Another answer would be that bitcasts make the IR less readable. They consume memory. Unless handled carefully, they inhibit optimizations. (i.e. if you forget to strip casts in a peephole optimization) When dealing with large IR files from a language where *every* field access is atomic "unordered", the first two are particularly important.

p.s. I'm currently operating under the assumption that there is no *technical* reason LLVM could represent atomic loads and stores on floating point types. If this is not true, please correct me.


There's nothing "wrong" per se with that design, but why
complicate a bunch of frontends when a single IR level desugarring pass
could preform the same logic?

I quite like this idea. It could give David his atomic ops where an
integer really can't do the right thing, and isn't just shunting the
burden onto all of the backends. Some restrictions would still be
needed. A "load atomic [1000 x i64]* %addr" is just being cheeky.
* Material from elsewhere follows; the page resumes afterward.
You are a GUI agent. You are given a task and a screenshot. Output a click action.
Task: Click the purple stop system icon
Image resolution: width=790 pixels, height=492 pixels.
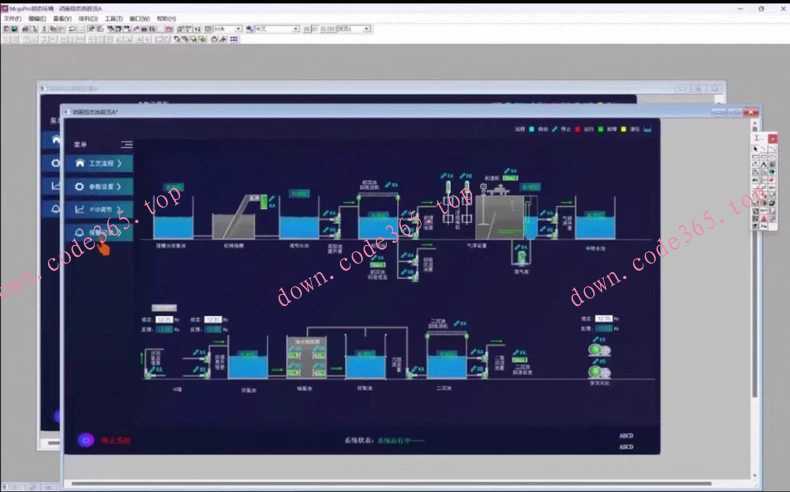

The biggest issue I see is modelling the legal loads for a target. For
example AArch64 probably has "legal" monotonic loads for most sane
types, in the sense that they can be implemented in the same way as
non-atomic ones. But there's no "ldar s0, [addr]", and you can't
simply replace an atomic load with a normal load even in the weaker
cases because you have no say in what passes run after your shiny
expansion pass.

With appropriate target hooks, I think it could be made to work.



Currently, the frontend will have to lower these to calls to the __atomic functions, but there's no technical reason for this on all architectures. Haswell and newer Intel chips *can* implement atomic loads of 1000 x i64: with the transactional extensions, the limit for loads is very large (the limit for atomic writes is around 30KB).

As transactional memory becomes more common, large atomicrmw operations become possible, but LLVM IR can't meaningfully express them. Currently, two architectures in LLVM support hardware transactional memory in some form: x86 and BlueGene/Q.

One of the biggest issues I face implementing the back end for our architecture is the willingness, both in mapping to IR and then to SelectionDAG for LLVM to throw away information that is not yet meaningful to existing back ends. Let's try not to make that any worse for future back-end authors. Lots of people are trying to use LLVM for custom ASICs and at EuroLLVM there were a number of people who had encountered similar problems in exactly this.


I'm wiling to take this on. It's not going to be immediately, but cleaning up the code in my frontend is worth the work.

It seems like the logical place for this would either be in CodeGenPrep or SelectionDAGBuilder. Does anyone know of any reason why it would need to be done earlier?

I'm going to ignore the generalized transactional-memory use cases for the moment. I want to stick to the subset of features which have fairly wide support across platforms. Honestly, the transactional memory bits feel like they should be solved differently anyways.